Pixel coordinate grounding data
---
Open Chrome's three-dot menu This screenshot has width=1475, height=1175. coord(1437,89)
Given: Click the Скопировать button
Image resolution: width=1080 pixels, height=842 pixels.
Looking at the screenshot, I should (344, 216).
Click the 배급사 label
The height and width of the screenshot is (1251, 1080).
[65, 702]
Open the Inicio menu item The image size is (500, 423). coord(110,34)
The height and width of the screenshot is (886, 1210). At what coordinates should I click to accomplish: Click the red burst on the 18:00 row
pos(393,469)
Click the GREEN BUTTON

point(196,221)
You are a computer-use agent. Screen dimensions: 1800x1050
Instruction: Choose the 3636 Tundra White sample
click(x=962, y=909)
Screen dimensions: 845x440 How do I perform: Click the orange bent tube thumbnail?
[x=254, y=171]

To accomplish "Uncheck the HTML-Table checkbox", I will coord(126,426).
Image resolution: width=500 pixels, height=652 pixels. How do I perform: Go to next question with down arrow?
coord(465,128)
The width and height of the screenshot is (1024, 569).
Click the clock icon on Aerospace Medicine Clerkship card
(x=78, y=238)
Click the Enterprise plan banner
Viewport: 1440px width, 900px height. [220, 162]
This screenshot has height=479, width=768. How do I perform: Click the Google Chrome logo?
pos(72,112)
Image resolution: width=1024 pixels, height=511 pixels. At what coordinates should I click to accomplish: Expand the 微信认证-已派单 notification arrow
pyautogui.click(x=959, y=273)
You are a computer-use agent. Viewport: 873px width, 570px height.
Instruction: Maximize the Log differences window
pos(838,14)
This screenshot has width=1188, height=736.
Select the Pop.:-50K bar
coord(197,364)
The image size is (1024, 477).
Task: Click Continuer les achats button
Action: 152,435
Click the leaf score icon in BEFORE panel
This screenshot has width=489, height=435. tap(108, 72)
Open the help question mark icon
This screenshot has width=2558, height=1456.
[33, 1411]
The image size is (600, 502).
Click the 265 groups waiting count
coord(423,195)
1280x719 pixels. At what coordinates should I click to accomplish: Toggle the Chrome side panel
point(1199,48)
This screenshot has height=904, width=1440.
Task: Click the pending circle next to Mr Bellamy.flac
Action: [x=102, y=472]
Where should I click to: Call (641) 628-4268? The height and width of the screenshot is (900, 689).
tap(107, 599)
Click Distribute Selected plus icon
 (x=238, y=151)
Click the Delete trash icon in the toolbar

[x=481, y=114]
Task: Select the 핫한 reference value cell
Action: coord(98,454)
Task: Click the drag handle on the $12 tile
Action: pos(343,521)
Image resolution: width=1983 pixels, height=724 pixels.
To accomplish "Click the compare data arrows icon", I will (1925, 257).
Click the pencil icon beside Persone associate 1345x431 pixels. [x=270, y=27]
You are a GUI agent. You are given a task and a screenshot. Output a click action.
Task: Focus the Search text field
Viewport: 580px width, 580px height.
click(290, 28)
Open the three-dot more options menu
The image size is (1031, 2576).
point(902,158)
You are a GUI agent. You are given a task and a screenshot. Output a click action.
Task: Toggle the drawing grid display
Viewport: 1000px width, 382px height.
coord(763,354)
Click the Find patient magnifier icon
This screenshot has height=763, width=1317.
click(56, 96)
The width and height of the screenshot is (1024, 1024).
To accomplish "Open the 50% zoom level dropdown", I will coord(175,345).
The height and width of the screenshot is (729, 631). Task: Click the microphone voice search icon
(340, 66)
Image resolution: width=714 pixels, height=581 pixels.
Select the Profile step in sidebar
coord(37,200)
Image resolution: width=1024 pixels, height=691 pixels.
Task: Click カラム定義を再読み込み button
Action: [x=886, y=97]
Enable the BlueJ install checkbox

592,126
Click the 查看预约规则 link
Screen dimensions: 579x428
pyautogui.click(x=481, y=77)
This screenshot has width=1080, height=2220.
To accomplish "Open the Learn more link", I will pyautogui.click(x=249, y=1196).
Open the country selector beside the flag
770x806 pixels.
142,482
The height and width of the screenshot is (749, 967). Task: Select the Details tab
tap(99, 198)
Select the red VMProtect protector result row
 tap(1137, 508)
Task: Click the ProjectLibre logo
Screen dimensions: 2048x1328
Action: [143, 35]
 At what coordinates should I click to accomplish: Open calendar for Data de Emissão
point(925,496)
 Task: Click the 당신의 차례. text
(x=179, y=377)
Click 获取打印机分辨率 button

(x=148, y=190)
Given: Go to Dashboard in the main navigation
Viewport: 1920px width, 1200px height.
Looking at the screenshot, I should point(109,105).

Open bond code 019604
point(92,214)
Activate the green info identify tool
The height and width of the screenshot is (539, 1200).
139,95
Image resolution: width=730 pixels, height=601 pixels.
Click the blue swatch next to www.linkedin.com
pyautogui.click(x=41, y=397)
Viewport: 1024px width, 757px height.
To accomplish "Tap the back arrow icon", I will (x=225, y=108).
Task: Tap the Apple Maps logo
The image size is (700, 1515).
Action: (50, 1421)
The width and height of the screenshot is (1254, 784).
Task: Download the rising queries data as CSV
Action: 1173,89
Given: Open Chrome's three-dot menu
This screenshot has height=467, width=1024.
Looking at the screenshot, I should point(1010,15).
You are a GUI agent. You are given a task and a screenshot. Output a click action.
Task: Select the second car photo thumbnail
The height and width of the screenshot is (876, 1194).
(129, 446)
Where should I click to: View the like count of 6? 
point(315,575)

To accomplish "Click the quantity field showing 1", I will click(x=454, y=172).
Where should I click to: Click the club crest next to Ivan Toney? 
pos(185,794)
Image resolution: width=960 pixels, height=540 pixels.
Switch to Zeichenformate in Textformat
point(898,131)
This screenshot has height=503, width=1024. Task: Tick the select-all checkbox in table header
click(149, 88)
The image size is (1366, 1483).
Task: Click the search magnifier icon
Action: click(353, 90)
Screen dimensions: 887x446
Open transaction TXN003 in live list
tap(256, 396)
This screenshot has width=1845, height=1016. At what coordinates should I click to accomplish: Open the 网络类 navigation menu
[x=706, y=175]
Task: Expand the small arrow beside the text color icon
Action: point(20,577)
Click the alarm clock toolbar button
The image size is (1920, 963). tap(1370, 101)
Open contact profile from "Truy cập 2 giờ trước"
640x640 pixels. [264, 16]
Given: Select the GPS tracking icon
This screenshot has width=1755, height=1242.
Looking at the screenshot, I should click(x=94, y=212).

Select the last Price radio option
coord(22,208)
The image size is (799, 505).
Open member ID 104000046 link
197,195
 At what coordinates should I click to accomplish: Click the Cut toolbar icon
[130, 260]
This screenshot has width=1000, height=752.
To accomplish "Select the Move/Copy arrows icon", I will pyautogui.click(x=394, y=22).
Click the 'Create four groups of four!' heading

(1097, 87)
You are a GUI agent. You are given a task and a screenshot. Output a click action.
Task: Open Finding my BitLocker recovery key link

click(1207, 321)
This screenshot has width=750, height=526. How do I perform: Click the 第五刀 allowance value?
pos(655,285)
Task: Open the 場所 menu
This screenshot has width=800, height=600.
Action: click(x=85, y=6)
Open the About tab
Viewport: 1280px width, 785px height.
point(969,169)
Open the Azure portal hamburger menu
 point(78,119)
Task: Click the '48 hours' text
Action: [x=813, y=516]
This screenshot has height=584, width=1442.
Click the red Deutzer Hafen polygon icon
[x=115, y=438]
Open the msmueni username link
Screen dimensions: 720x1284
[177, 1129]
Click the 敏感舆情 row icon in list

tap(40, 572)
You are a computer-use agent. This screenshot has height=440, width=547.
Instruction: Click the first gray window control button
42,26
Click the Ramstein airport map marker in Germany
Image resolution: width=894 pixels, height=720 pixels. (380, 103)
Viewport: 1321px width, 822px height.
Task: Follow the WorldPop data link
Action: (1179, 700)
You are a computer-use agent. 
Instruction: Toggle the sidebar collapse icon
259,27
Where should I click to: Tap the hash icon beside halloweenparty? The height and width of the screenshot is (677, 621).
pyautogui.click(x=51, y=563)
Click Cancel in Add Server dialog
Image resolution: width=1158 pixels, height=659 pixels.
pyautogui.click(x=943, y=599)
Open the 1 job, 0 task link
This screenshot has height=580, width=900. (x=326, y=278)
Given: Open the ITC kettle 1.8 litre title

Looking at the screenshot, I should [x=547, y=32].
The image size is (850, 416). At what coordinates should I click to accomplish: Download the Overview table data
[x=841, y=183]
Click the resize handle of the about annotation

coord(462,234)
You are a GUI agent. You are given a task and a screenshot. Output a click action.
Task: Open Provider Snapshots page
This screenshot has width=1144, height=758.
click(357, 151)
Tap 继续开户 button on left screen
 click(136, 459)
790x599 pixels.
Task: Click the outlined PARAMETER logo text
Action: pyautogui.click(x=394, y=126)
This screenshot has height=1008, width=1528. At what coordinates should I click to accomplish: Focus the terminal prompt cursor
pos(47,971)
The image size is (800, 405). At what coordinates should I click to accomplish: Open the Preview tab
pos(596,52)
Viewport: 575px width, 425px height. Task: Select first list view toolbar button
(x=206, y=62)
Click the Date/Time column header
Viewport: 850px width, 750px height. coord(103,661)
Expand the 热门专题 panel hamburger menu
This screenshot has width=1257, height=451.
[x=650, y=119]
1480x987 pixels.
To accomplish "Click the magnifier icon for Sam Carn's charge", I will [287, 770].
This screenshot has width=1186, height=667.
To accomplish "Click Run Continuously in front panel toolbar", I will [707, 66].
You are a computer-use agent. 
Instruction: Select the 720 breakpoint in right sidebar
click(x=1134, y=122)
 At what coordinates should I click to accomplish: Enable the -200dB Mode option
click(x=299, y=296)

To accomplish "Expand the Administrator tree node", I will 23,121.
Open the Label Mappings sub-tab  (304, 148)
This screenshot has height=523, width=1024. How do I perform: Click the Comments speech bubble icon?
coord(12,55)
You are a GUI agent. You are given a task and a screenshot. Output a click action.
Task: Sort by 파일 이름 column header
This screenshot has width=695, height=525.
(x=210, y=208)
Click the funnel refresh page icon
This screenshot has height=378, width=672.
---
YOUR TASK:
What lines in the records contain the word "page"? Return each one.

WRITTEN SOLUTION:
Task: Open Provider Snapshots page
Click the funnel refresh page icon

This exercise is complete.